--- start DOCUMENT TEXT ---
# Fortis in Hongkong



## nap62 (Sep 30, 2007)

Hi All Fortis Lover,

Did someone know where can I buy fortis in Hongkong.

Thanks you in advance
Nap62:-d


----------



## cuckoo4watches (Oct 24, 2006)

here is the only authorized dealer in China...
ChinaDongguan Huali Trading Co. Ltd.6F , Building of North and SouthDongguan
GuangdongChina0086 / 76951264780086 /76951253289
[email protected]

or you can try Taiwan...
TaiwanCosa Liebermann Ltd.Taiwan Branch (H.K.)9F, No.156, Ilankang Road105Taipei R.O.C.Taiwan00886 / 26 600 555500886 / 26 6005551
[email protected]


----------



## cnmark (Jul 30, 2006)

cuckoo4watches said:


> here is the only authorized dealer in China...
> ChinaDongguan Huali Trading Co. Ltd.6F , Building of North and SouthDongguan
> GuangdongChina0086 / 76951264780086 /76951253289
> [email protected]
> ...


Sorry, Hong Kong is not Mainland China....
So there are currently 12 Fortis ADs in Hong Kong and 1 in Macau. A list is attached to this post (PNG and TXT file formats, but dates back to August 2006). And sorry again, for the Macau store I have the address in Chinese only.

About the dealers in this list (_Remark: Steve, please delete this paragraph if deemed inappropriate_):
Hong Kong side: all OK
Kowloon side, no 2 - is located on Nathan Road in Tsimshatsui, will not give a notable discount (like all stores there, regardless of watch or camera, forget shopping on the Tsimshatsui section of Nathan Road).
Kowloon side, no. 3 - has currently only 4 Fortis watches...
--- end DOCUMENT TEXT ---
--- start EXCERPTED RECORDS ---
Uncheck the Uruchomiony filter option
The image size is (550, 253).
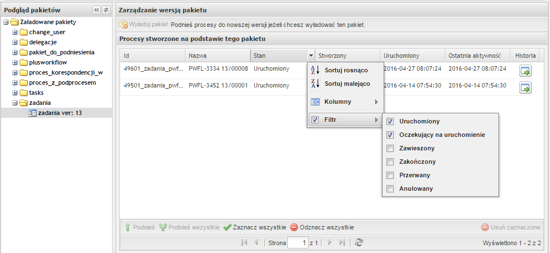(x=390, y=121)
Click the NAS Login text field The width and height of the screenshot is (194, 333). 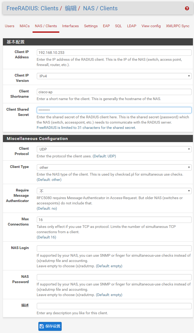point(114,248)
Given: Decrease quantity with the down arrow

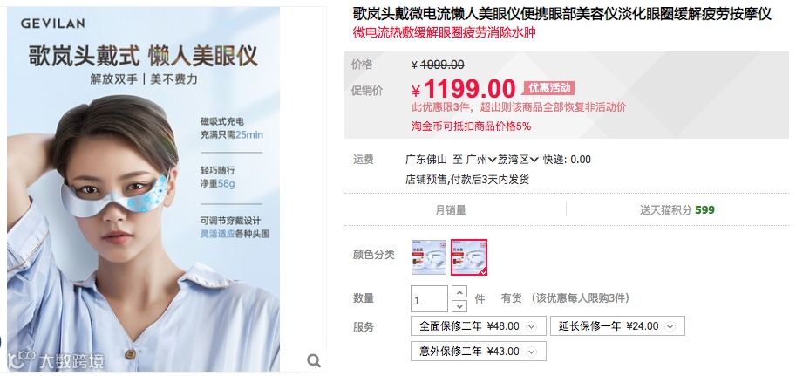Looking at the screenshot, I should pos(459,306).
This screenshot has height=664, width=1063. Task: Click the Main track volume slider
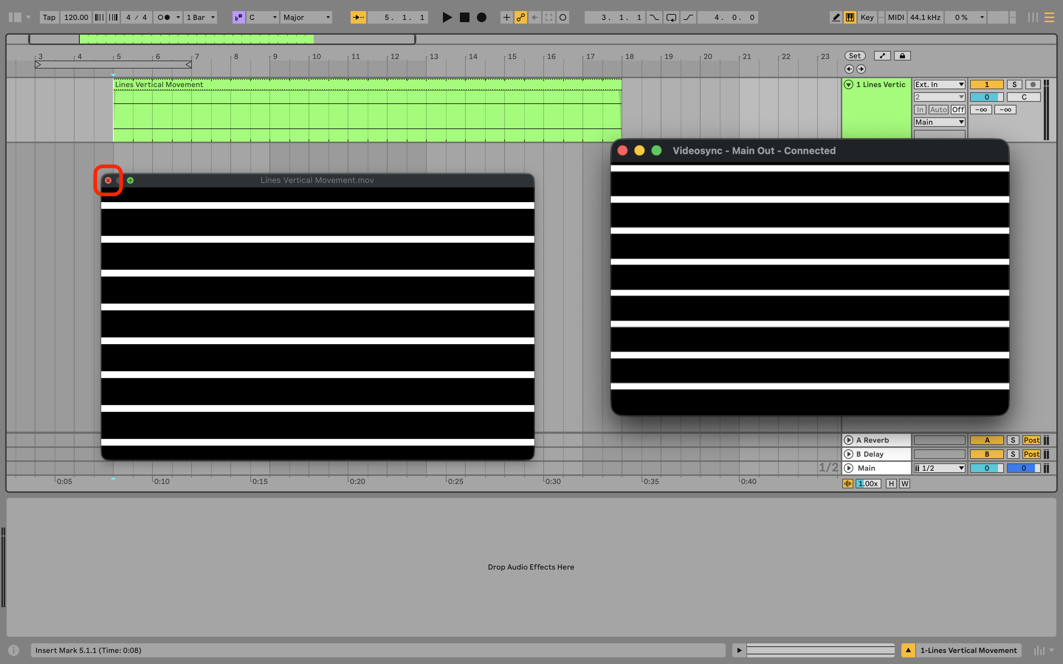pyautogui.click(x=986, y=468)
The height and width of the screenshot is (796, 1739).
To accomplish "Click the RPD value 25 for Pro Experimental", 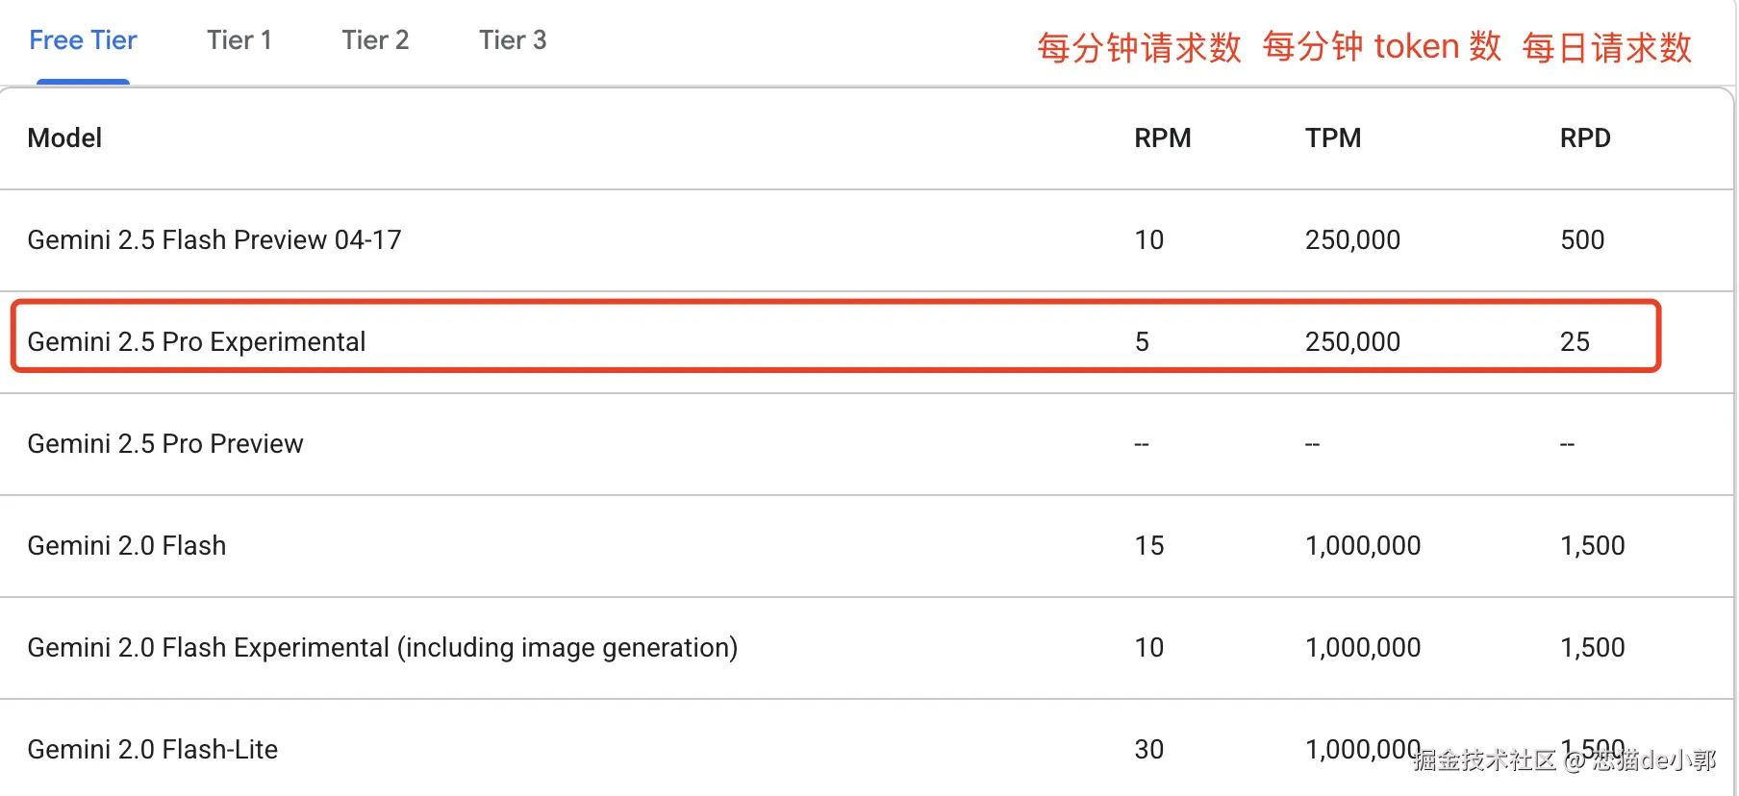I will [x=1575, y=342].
--- end EXCERPTED RECORDS ---
#### PROBLEMS TO SOLVE
a - From the Fortis in Hongkong thread, copy the passage that begins at the words "So there are" and stops after "of Nathan Road).".
b - Summarize the Fortis in Hongkong thread in three sentences.

#### RESULTS BY TASK
a -
So there are currently 12 Fortis ADs in Hong Kong and 1 in Macau. A list is attached to this post (PNG and TXT file formats, but dates back to August 2006). And sorry again, for the Macau store I have the address in Chinese only.

About the dealers in this list (_Remark: Steve, please delete this paragraph if deemed inappropriate_):
Hong Kong side: all OK
Kowloon side, no 2 - is located on Nathan Road in Tsimshatsui, will not give a notable discount (like all stores there, regardless of watch or camera, forget shopping on the Tsimshatsui section of Nathan Road).

b - A forum member asks where Fortis watches can be bought in Hong Kong. One reply lists the only authorized dealer in China, in Dongguan, and suggests a dealer in Taiwan as another option. A later reply notes that Hong Kong is not Mainland China, says there are 12 Fortis dealers in Hong Kong and 1 in Macau with a list attached, and remarks that the Nathan Road store in Tsimshatsui will not give a notable discount.